1. Construção de identidades e a consciência histórica no ensino de História

1.1. Empatia histórica no ensino da História

Em convergência com os estudos de Rüsen sobre consciência histórica no ensino da História, destacam-se os trabalhos de Peter Lee no Reino Unido, sobre consciência histórica e entendimento das ideias dos jovens sobre o passado. O pressuposto deste autor é de que os alunos precisam de compreender por que motivos as pessoas actuaram no passado de uma determinada forma e o que pensavam sobre a forma como o fizeram, mesmo que não entendam isto tão bem quanto os historiadores, sendo esta uma actividade mental que os alunos necessitam de exercitar para tornar inteligível o passado, a base para a construção da consciência histórica. Lee (2003), no seu estudo intitulado “Nós Fabricamos carros e eles tinham que andar a pé: compreensão das pessoas do passado”, salienta que “a consequência directa de os alunos não compreenderem o passado é que este se torna numa espécie de casa de gente desconhecida a fazer coisas ininteligíveis, ou então uma casa com pessoas como nós mas absurdamente tontas. É nesta perspectiva que surge o termo Empatia em História” (p.19). No artigo citado, o autor define empatia histórica – no âmbito da educação histórica - como a capacidade que os alunos têm ou devem ter em compreender as acções e práticas sociais através das ligações entre intenções, circunstâncias e acções.

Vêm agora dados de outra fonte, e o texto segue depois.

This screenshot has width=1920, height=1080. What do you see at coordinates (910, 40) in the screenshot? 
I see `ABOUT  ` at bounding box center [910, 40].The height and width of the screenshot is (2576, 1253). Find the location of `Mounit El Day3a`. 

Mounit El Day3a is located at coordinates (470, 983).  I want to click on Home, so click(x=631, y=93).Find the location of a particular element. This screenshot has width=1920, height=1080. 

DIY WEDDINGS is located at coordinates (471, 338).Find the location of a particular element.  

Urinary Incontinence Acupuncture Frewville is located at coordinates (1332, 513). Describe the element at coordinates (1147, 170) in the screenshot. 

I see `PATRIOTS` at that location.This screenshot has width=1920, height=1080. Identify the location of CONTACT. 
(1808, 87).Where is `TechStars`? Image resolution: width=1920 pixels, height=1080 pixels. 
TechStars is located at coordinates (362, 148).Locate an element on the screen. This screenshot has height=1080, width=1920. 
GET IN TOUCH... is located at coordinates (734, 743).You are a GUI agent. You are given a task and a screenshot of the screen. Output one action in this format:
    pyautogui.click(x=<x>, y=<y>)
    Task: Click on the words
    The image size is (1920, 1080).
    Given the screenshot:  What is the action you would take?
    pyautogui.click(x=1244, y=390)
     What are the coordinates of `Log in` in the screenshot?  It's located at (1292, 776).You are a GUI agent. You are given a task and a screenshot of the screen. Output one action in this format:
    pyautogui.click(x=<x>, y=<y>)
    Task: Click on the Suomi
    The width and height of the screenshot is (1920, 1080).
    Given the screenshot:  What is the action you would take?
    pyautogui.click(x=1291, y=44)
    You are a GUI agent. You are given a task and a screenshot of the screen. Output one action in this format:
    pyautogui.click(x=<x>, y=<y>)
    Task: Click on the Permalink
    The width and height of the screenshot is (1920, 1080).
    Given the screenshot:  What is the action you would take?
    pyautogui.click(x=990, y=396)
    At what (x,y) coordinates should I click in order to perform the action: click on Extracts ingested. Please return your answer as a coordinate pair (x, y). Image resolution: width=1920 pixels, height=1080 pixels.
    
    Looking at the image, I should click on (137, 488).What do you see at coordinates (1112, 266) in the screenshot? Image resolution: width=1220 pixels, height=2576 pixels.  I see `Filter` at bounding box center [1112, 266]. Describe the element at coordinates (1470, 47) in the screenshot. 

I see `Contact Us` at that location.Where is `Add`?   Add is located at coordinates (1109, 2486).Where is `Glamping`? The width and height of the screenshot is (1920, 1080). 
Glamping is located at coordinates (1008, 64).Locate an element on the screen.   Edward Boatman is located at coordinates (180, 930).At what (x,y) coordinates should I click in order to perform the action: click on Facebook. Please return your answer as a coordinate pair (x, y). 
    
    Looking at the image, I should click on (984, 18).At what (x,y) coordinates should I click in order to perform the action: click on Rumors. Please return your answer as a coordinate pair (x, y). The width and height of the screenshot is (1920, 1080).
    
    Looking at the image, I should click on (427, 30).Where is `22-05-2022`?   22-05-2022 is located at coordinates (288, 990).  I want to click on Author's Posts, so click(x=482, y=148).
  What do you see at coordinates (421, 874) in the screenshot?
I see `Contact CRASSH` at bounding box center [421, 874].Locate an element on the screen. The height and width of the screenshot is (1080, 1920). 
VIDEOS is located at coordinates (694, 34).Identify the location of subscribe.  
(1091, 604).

“Não se trata somente de os alunos saberem que os agentes ou grupos históricos tinham uma determinada perspectiva acerca do seu mundo; eles devem ser capazes de ver como é que essa perspectiva terá afectado determinadas acções em circunstâncias específicas. Isto exige o uso da evidência para estabelecerem conexões entre as situações que as pessoas se encontravam, crenças e valores e as ideias sobre o seu mundo” (p. 20).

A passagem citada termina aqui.